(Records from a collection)

■ ■ ■ ■

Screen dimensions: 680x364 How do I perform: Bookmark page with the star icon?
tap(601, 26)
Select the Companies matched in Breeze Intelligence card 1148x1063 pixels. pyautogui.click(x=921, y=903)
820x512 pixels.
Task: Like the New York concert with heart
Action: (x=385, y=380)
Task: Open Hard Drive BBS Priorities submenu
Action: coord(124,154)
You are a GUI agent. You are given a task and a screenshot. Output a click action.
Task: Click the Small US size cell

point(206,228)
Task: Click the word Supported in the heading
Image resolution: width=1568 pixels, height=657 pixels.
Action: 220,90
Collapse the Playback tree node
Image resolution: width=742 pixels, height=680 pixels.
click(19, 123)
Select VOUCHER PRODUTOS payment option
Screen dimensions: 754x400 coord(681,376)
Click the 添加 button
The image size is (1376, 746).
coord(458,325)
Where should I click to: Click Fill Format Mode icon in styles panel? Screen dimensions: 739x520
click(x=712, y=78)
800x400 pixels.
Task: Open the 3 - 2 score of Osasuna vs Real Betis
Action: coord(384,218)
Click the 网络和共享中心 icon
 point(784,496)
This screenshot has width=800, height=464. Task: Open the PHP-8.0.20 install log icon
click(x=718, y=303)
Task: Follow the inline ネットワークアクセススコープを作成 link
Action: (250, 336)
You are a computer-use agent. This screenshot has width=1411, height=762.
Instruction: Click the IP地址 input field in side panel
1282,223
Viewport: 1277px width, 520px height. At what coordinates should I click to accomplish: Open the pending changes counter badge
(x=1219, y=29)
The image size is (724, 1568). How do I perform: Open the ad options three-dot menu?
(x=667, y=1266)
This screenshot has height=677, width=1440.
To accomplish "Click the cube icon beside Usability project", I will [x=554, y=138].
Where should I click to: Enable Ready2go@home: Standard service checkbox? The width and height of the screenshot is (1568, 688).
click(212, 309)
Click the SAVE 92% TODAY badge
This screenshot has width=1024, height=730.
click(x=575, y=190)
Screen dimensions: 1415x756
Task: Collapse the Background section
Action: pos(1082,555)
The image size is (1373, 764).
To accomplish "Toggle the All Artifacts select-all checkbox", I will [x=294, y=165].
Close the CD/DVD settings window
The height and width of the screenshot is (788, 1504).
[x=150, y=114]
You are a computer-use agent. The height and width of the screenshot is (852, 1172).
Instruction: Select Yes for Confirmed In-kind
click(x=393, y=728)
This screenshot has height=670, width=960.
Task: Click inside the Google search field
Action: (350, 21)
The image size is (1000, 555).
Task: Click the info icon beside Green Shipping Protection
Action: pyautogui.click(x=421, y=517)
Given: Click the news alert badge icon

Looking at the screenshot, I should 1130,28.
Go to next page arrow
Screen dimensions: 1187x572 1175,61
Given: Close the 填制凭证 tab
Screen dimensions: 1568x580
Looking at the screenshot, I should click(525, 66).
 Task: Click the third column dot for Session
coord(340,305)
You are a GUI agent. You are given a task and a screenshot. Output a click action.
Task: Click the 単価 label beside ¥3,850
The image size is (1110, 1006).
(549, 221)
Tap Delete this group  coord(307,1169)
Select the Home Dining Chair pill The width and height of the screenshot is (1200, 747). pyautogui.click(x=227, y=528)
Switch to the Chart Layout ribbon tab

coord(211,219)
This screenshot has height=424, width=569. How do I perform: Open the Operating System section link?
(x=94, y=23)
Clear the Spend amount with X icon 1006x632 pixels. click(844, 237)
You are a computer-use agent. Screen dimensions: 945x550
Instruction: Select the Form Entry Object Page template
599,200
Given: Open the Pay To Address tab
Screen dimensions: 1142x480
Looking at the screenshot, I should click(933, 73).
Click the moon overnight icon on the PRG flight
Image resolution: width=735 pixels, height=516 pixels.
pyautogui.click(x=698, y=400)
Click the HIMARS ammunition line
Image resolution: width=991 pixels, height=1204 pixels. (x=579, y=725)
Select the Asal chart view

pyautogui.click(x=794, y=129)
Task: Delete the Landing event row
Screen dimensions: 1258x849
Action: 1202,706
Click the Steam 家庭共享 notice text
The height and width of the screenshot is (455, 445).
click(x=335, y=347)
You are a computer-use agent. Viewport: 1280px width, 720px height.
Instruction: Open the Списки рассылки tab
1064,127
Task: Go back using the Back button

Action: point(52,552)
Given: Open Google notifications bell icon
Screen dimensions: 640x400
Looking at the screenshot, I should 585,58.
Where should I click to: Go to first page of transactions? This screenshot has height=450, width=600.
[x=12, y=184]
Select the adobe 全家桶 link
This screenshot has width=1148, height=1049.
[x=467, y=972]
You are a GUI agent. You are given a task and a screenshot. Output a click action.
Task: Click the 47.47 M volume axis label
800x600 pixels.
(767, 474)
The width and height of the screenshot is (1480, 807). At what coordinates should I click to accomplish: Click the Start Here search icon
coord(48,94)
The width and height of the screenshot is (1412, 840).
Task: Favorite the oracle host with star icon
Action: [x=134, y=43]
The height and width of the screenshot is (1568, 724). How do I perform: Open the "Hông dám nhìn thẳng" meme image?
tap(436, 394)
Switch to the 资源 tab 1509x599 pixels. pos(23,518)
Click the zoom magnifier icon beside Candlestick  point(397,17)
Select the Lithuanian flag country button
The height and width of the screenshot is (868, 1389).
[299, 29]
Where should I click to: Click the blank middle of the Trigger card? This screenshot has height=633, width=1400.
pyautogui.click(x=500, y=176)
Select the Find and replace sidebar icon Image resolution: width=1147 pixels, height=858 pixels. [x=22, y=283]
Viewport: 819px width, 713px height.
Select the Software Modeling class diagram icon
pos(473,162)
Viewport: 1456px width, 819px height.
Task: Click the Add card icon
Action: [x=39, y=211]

■ ■ ■ ■

▸ **Aim of the exercise**
Where the string "label" occurs in the data, return the whole line.

▸ **Answer box**
Task: Click the 単価 label beside ¥3,850
Task: Click the 47.47 M volume axis label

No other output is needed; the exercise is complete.